TASK OBJECTIVE ->
Reproduce the material from the line containing "Task: Click the calendar" through the line containing "pyautogui.click(x=499, y=127)", keeping every line identical to the original.
[START OF RAW RECORDS]
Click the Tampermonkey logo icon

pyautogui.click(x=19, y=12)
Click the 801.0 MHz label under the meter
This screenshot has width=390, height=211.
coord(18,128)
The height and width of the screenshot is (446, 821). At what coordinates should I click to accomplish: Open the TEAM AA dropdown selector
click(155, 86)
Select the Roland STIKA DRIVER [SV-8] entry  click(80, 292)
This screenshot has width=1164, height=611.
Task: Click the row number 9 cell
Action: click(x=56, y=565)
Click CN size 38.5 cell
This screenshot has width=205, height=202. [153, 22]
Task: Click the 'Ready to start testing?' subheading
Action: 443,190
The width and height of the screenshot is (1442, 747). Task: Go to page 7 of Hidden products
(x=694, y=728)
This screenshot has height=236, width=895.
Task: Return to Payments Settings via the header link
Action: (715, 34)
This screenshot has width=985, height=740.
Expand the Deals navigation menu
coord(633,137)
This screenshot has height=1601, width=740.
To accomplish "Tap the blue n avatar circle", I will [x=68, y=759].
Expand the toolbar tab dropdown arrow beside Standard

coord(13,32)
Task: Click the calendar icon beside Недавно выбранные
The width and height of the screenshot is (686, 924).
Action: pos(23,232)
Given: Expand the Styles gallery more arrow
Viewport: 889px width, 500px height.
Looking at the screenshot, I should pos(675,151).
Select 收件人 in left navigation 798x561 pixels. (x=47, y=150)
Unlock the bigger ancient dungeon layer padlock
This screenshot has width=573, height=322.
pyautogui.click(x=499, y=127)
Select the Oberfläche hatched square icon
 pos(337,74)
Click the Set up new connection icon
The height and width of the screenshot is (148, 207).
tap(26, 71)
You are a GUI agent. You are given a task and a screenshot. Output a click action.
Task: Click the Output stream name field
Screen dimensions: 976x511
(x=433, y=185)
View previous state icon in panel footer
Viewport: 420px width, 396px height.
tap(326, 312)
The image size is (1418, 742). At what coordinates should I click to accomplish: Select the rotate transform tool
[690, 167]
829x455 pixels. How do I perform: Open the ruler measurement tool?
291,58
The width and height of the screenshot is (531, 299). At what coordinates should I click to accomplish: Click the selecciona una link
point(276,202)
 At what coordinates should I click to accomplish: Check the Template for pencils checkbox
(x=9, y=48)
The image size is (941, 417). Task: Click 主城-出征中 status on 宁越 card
[END OF RAW RECORDS]
TASK OUTPUT ->
Task: Click the calendar icon beside Недавно выбранные
The width and height of the screenshot is (686, 924).
Action: pos(23,232)
Given: Expand the Styles gallery more arrow
Viewport: 889px width, 500px height.
Looking at the screenshot, I should pos(675,151).
Select 收件人 in left navigation 798x561 pixels. (x=47, y=150)
Unlock the bigger ancient dungeon layer padlock
This screenshot has width=573, height=322.
pyautogui.click(x=499, y=127)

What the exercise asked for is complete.